P&G "recently streamlined" its policies for forestry commodities like pulp after the United Nation's Food and Agriculture Organization "acknowledged that a widely applied definition of forest degradation is unavailable," said Jack McAneny, P&G vice president for global sustainability, during the virtual briefing July 18.
BNP Paribas Asset Management, one of the company's significant shareholders, asked why the no-degradation pledge was removed and what the implications are for P&G's sourcing practices during the briefing, according to a source who was at the meeting.
"In light of these evolving definitions, as we consolidated our policies, we simplified the language," McAneny said. "Our ongoing efforts to keep forests as forests while continuing to serve consumers with superior-performing products, all of those efforts remain unchanged."
But three environmental non-governmental organisations and three investors told Reuters that they believe there is broad agreement on what "forest degradation" is and what causes it, such as clear-cut logging in pristine forests. The Natural Resources Defense Council has said P&G's wood pulp supply chain seems to degrade forests.
Tonia Elrod, P&G's vice president for family care, which includes its towel and tissue products, said in a statement the company has a policy against deforestation and "rigorous compliance mechanisms in place.
"For every tree we use in our paper products, at least two are regrown," Elrod said.
Threat To Ecosystems
Environmental non-profits and some shareholders have increased scrutiny on P&G's sustainability policies since 2020 when a majority of its investors passed a non-binding resolution requesting that it assess how it could bolster efforts to eliminate deforestation and forest degradation in its supply chains.
In its new forestry policy, P&G, which also makes Tide detergent and Dawn dish soap, consolidates existing guidelines for paper packaging and palm oil, used throughout its portfolio of products.
Friends Of The Earth
Investors and environmental advocates, however, are pushing back. Gaurav Madan, a forests and land campaigner with Friends of the Earth, said the company's explanation for the change is "insufficient."
The environmental advocacy group is working on drafting an open letter to investors calling attention to the changed policy, Madan said.
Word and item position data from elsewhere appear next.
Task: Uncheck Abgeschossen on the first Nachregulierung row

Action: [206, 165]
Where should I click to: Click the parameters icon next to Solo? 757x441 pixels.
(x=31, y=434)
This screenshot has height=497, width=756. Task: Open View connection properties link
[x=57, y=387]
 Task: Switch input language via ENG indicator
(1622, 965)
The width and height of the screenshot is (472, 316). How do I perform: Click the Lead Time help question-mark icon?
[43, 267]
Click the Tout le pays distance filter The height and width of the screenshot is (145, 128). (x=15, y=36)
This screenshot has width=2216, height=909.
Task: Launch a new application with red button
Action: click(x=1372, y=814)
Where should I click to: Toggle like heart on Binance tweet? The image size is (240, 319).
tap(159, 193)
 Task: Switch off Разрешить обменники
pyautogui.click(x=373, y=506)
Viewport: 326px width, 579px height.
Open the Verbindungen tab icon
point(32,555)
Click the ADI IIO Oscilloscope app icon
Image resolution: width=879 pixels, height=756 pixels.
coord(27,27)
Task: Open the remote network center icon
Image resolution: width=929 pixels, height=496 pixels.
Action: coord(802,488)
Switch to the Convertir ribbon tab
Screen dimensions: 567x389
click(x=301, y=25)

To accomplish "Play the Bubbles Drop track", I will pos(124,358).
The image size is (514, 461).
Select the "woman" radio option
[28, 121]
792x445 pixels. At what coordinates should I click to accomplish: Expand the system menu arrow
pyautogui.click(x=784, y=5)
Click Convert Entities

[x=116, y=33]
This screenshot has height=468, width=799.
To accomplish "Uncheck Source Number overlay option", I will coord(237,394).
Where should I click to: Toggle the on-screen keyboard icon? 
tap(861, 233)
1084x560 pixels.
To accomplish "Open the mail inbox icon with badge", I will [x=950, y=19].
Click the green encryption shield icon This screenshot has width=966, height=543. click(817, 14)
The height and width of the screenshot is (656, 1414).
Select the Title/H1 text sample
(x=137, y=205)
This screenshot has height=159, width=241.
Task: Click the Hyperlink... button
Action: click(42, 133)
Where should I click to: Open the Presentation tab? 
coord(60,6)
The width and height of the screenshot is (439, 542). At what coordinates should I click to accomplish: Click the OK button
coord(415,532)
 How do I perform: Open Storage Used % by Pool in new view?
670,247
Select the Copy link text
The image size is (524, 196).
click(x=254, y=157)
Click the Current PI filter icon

It plans to reach out to big shareholders including BlackRock, State Street, UBS and Legal & General, who have followed environmental concerns with the company's forestry policy and pulp supply chain in the past, he said.
Most environmental groups agree that forest degradation leads to a loss of value in an ecosystem, such as the elimination of habitats for a threatened species, said Shelley Vinyard, a campaign director at the Natural Resources Defense Council (NRDC).
The NRDC late last year filed a complaint with the U.S. Securities and Exchange Commission (SEC) to evaluate if P&G's claims that it prohibits forest degradation were materially misleading investors. The NRDC said that P&G's claim that it prohibits environmental degradation is "implausible" based on evidence from the company's disclosures about buying pulp from certain forests and from areas overlapping with habitat for caribou.
The SEC had reached out to NRDC about its complaint, Vinyard said, and the environmental advocacy group gave a presentation to the regulator on the complaint this May, according to slides viewed by Reuters, where it explained the differences between deforestation and degradation.
Peter van der Werf, head of engagement at Robeco, which had a $375 million (€338.8 million) stake in P&G at March 31, said he expects the company to "mitigate the negative impact of their business operations on climate change and biodiversity loss."